_Source information_:
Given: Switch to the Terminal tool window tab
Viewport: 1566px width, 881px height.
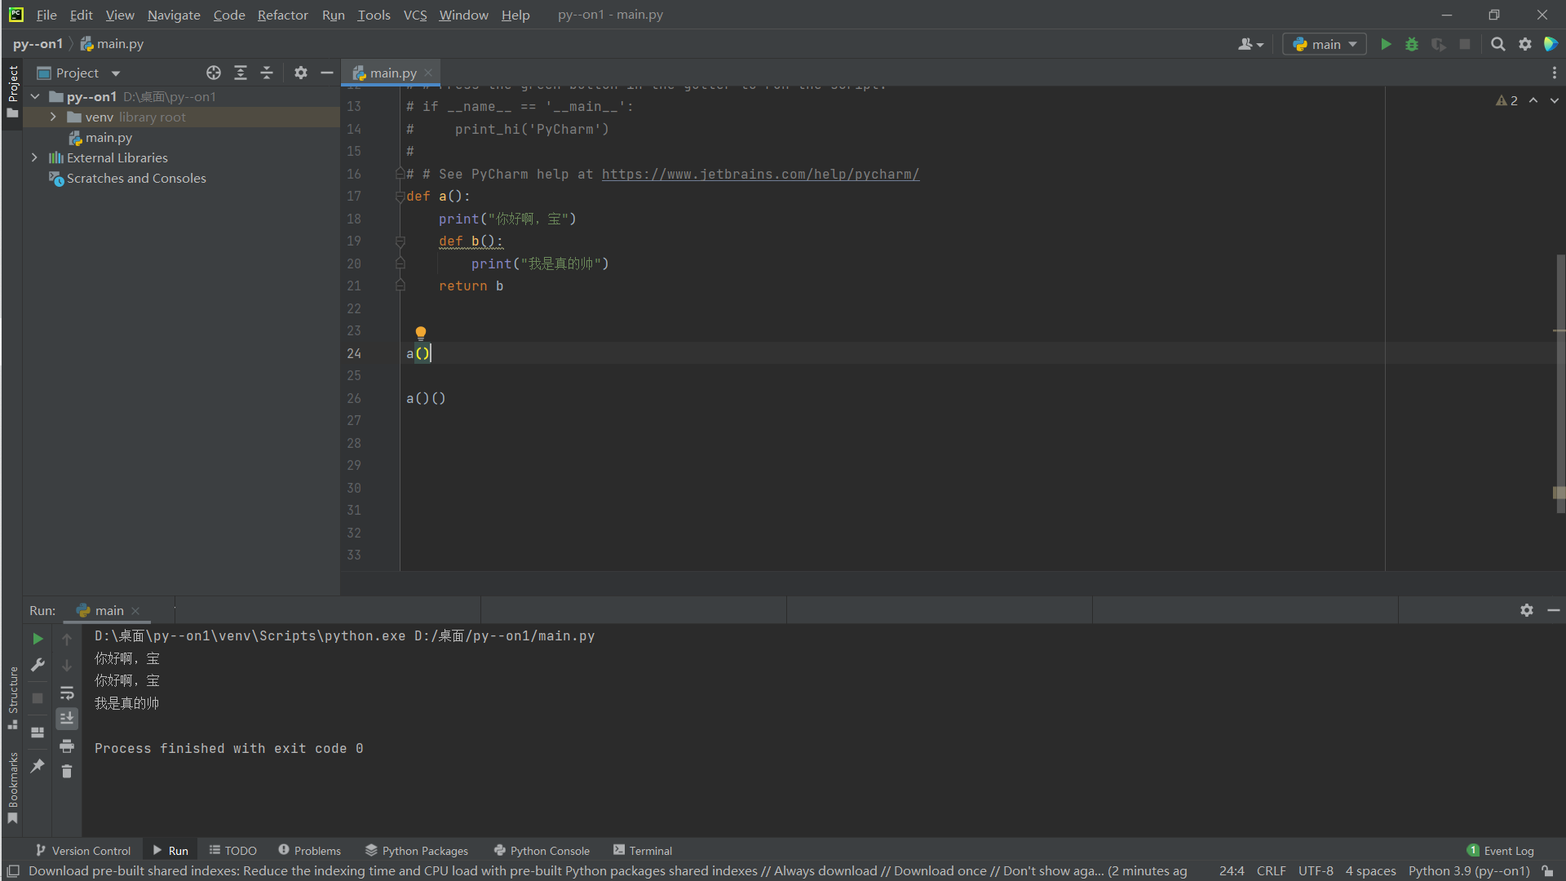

---

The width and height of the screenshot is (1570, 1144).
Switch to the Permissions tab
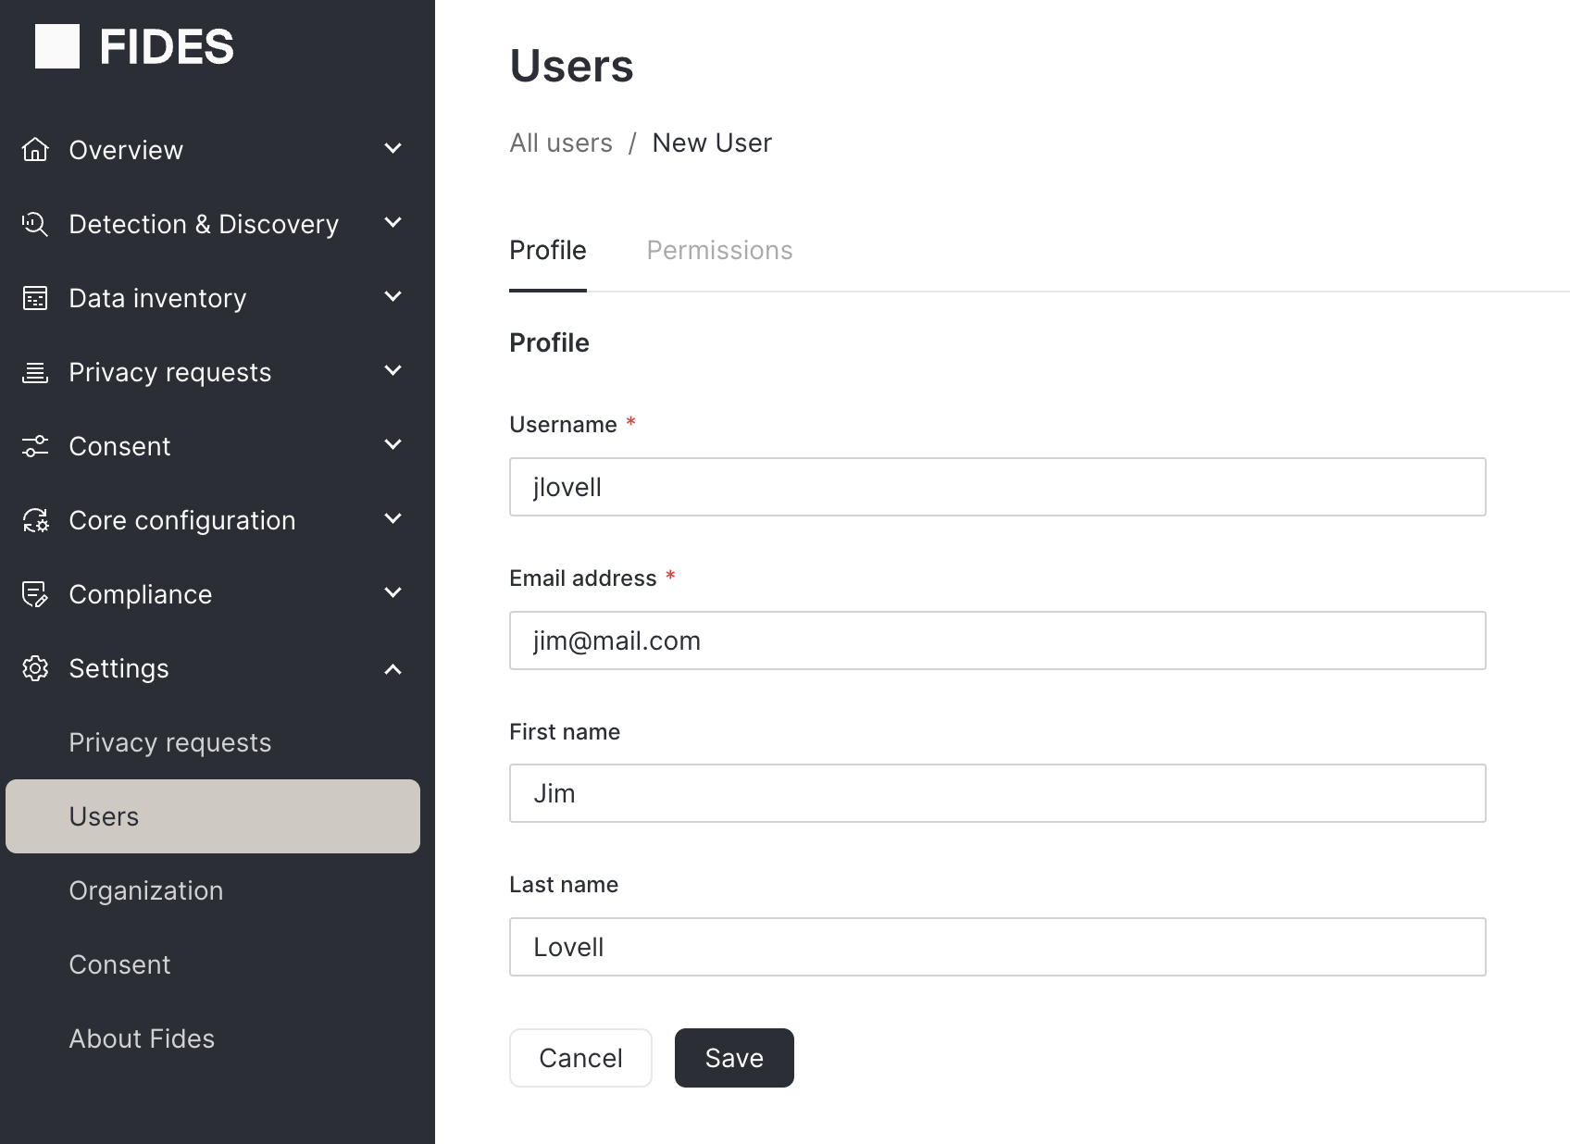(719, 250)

_Work task_:
The lines that mention the word "height" should be pulled from the records above.

_Solution for this task_:
Viewport: 1566px width, 881px height.
The width and height of the screenshot is (1570, 1144).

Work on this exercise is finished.